LA LAVANDERIA E IL VAMPIRO
Personalmente ritengo l’horror il genere narrativo prediletto nel riuscire a rappresentare la condizione umana, con tutte le sue varie sfaccettature e idiosincrasie. Questo perché un buon racconto dell’orrore si può permettere di concretizzare e rendere esplicito ciò che teniamo sempre ai bordi della nostra percezione emotiva, sociale e individuale. E, materializzandolo, ci permette di affrontarlo, nel bene e nel male. L’horror, cioè, riesce a dare una forma definita a ciò che ci sfugge. Ma per farlo, ritengo che il criterio fondamentale sia la sua matericità. I mostri, siano essi vampiri, alieni o case infestate, devono essere ritenuti da chi legge (o ascolta) esseri concreti, non unicamente un agglomerato metaforico. L’esistenza del vampiro, per esempio, è soltanto in parte legata al suo significato. Il vampiro, come mostro, esiste di per sé. Questa matericità è imprescindibile in un buon racconto horror perché è proprio grazie a essa che si concretizza ciò che è risultato finora sfuggente e più o meno inconscio. E’, quindi, ciò che rende vivo l’orrore, e lo distingue da semplice metafora letteraria. Si pensi, per rimanere su Labbate, a tutto il suo lavoro di catalogazione fatto sui mostri nella Piccola enciclopedia dei mostri e delle creature fantastiche (ne abbiamo parlato qui). In diversi racconti di Stelle Ossee ciò che non sono riuscito a percepire è questa concretezza. Come se i mondi di Labbate non riuscissero ad avere un’esistenza propria, ma rimanessero appunto semplicemente dei racconti: parole senza materia. S
e dovessi scegliere qual è il racconto che più mi ha colpito della raccolta, non avrei difficoltà nell’indicare Un innamorato nell’Apocalisse, con cui si apre la raccolta. Vorrei soffermarmi un attimo su questo punto per rendere chiaro perché questa mancanza nel riuscire a percepire come vivo l’orrore di Labbate sia più una mancanza mia che della raccolta in sé. L’incipit del racconto per me è folgorante: “Per lungo tempo, calcificata nel letto con la sua ombra, è rimasta la sagoma di Nathalie. Il sole debole ne illumina i contorni e ogni mattina lascio le lenzuola libere perché non ne occultino il punto. Intanto il mondo fuori gela e mi trovo costretto a raccogliere i travertini per chiudere le imposte di legno delle finestre perché il grande freddo spacca in due le porte, i pali della luce, le lucciole. Alcune stelle riluccicano e il cielo si sta spegnendo. Era fuggita quando dormivo, nel buio della notte, per i boschi, qui, nel Minnesota. Ricordo che mi alzai di scatto mentre dei lampi celesti mi costringevano a uscire di casa.

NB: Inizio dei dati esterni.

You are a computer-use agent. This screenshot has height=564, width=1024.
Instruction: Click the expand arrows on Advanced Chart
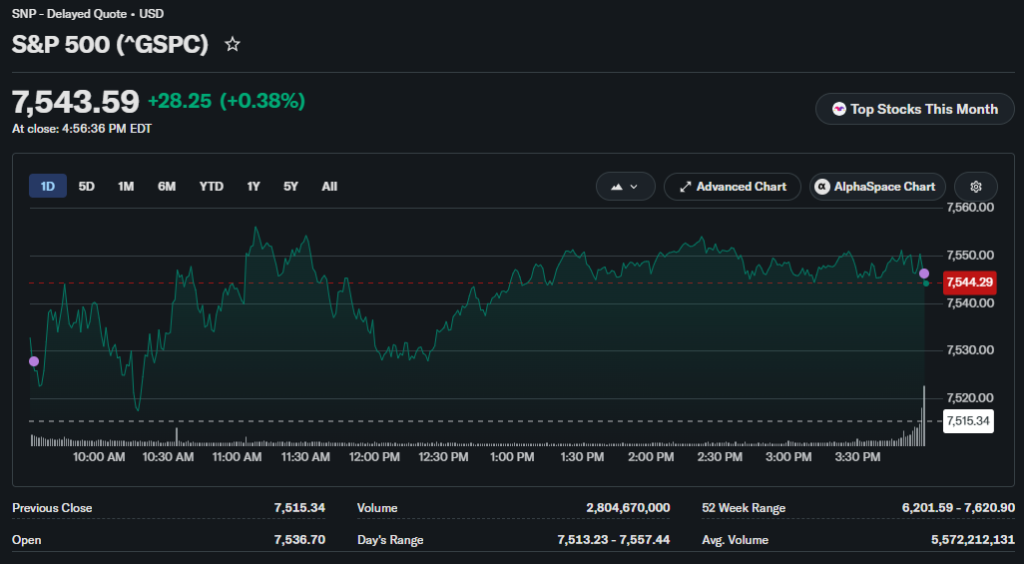[x=685, y=187]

Io la rincorrevo scalzo e intravedevo la sua vestaglia oscillare in mezzo ai tronchi mentre gli alberi facevano silenzio. La terra era piena di neve e le orme di lei la sporcavano. Inseguii quelle orme, avevo il fiato pesante e particelle di nevischio mi erano entrate in bocca. Non la vidi più, l’avevo perduta.” Perché lo trovo così folgorante?, mi viene da chiedermi. Perché, per me, quel mondo oltre l’Apocalisse è così immediatamente reale? Probabilmente sono domande che si portano con sè tutta una storia di estetica e di lettura che a) non è il momento d’affrontare; b) non ne ho la più pallida idea. Ma posso provare a ipotizzare due fattori che per me hanno influito, entrambi squisitamente personali: i miei gusti in fatto di prosa e la mia sensibilità. Quest’ultima è abbastanza veloce da spiegare: ci sono temi che mi colpiscono più di altri. Per esempio, in questo caso, la solitudine, la perdita della donna amata va a toccare una delle mie corde più sensibili, e l’empatia è, quasi, automatica. Mentre per altri racconti tutto risulta più artificioso e distante. Non ci posso far niente e sarebbe sbagliato fingere che non sia così nel momento in cui vado a giudicare un libro (o un film, o qualsiasi altra cosa): se a livello oggettivo, questo non influisce sul suo valore, lo fa a livello personale.
UNA STAGIONE ALL’INFERNO
L’altro fattore che mi ha impedito di percepire la concretezza dei racconti di Labbate è la prosa. La prosa di Labbate è una prosa personalissima, che lavora tantissimo con gli accostamenti inattesi e sinestetici, che vanno a comporre i quadri impressionistici dei racconti. Prendiamo il titolo stesso della raccolta Stelle Ossee. Ciò che vuole fare Labbate è trasmettere sensazioni ed emozioni oltre il razionale, far filtrare l’emozione sotto la pelle del lettore attraverso immagini inconciliabili (proprio come inconciliabile è la vita). Il termine stelle ossee fa proprio questo: accosta un aggettivo, ossee, duro, morto e secco a qualcosa, le stelle, che invece sono calde, infuocate, vive. Il malessere è subito evidente. Il problema, tutto personale, è che è un tipo di scrittura che mi tiene a distanza. E lo fa da quando avevo diciotto anni e sbattevo la testa contro Rimbaud e la sua stagione all’Inferno. E’ una prosa che non riesco né a percepire né, fondamentalmente, a capire emotivamente. E’, in parte, come un linguaggio straniero di cui conosco solo qualche termine. E questo m’impedisce di entrare veramente in contatto con la narrazione di Labbate. Però, è questo che voglio che sottolineare: la narrazione di Labbate è personalissima e originale, estremamente ricercata e curata. C’è dietro un attentissimo uno studio delle immagini e della lingua (ma questo non stupisce, si pensi al romanzo d’esordio Lo scuru) . La sua è una scrittura densissima e che mira a togliere ogni respiro e luce al lettore. E’ come un gorgo che risucchia nel proprio inferno. E per ben più di una stagione. Insomma, Stelle Ossee è un gran bel libro, che però non mi è piaciuto particolarmente. Capita.